:: What you have to do ::
Reproduce exactly, from the data that follows, the line with "You are a computer-use", the line with "answer 2: C", and every line that lies between them.

[Opening Records section]

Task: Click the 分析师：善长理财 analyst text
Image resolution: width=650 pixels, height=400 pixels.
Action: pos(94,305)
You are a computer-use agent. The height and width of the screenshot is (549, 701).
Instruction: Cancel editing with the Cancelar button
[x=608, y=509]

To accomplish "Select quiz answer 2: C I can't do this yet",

[Closing Records section]
[Opening Records section]

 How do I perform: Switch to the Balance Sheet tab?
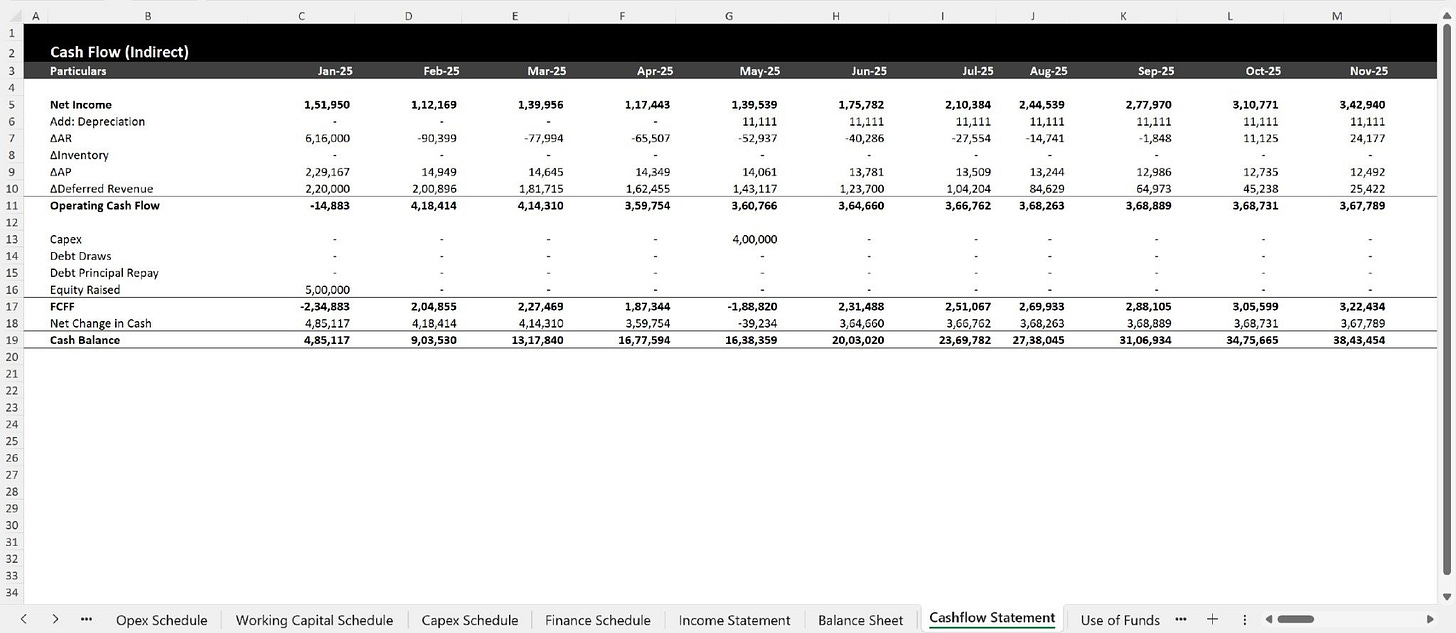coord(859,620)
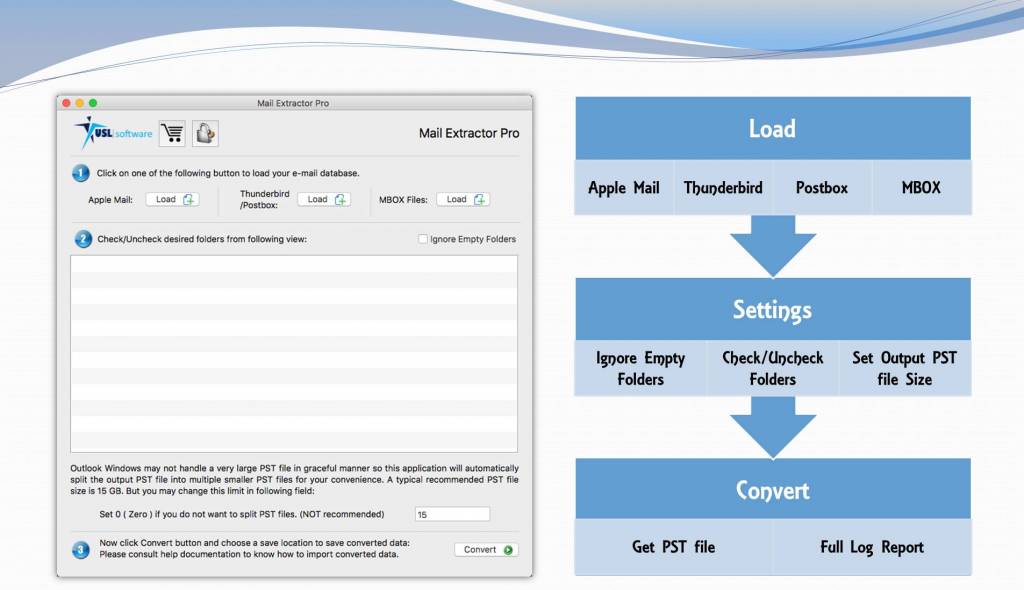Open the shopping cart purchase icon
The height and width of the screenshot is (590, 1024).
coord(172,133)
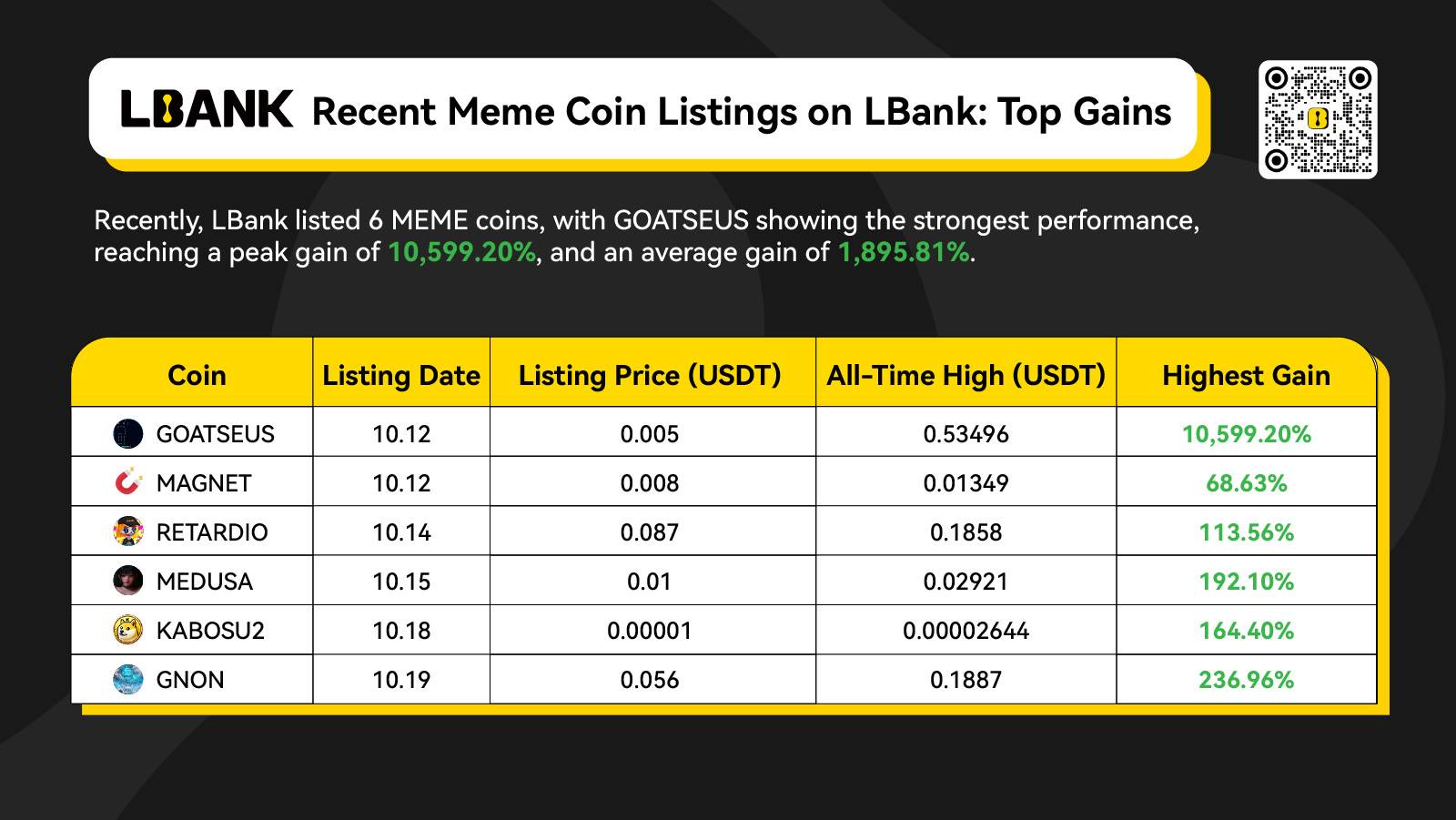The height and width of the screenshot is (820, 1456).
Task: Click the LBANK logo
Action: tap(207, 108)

[Closing Records section]

:: Task response ::
You are a computer-use agent. The height and width of the screenshot is (549, 701).
Instruction: Cancel editing with the Cancelar button
[x=608, y=509]

To accomplish "Select quiz answer 2: C I can't do this yet",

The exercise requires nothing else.